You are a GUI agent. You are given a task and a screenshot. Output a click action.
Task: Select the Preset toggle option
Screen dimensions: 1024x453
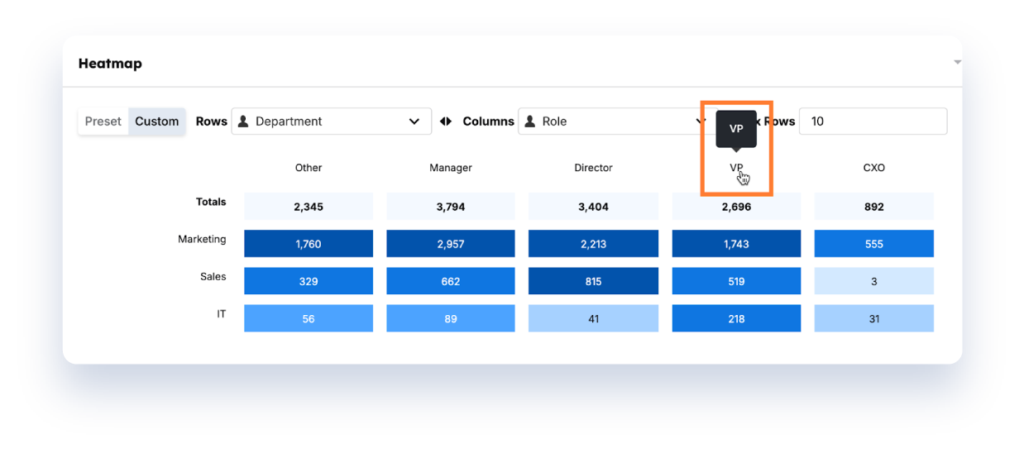[103, 122]
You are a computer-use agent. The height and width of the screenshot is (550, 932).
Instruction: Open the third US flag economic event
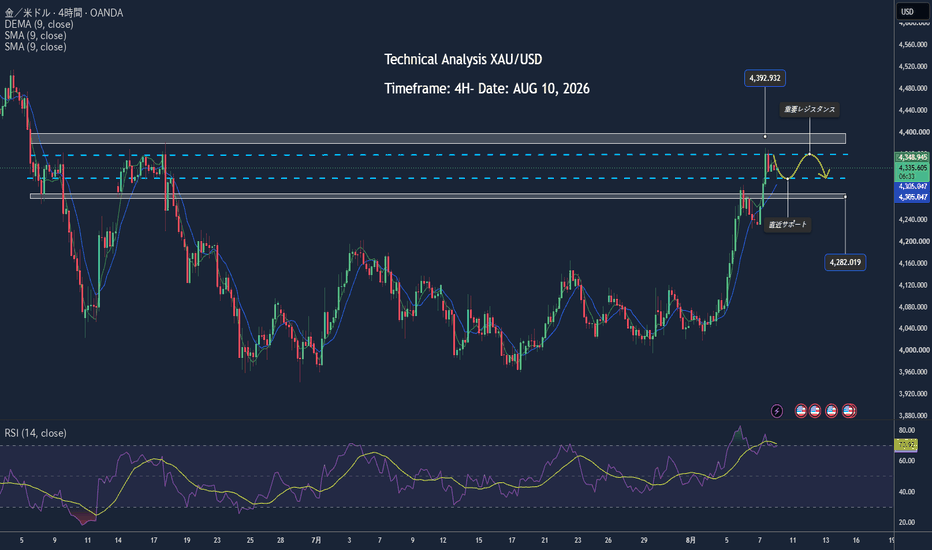(832, 411)
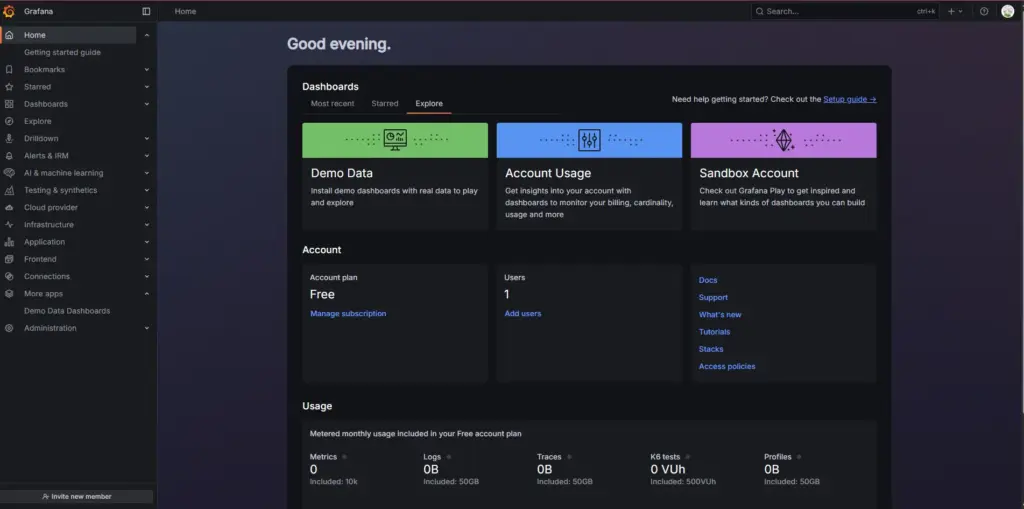This screenshot has width=1024, height=509.
Task: Click the Grafana logo icon
Action: 10,11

### Work task:
All of the material above should be copied exactly, minus the pictures.

### Solution to this exercise:
You are a GUI agent. You are given a task and a screenshot. Output a click action.
Task: Select the Preset toggle option
Screen dimensions: 1024x453
[103, 122]
You are a computer-use agent. The height and width of the screenshot is (550, 932).
Instruction: Open the third US flag economic event
(832, 411)
This screenshot has width=1024, height=509.
Task: Click the Grafana logo icon
Action: 10,11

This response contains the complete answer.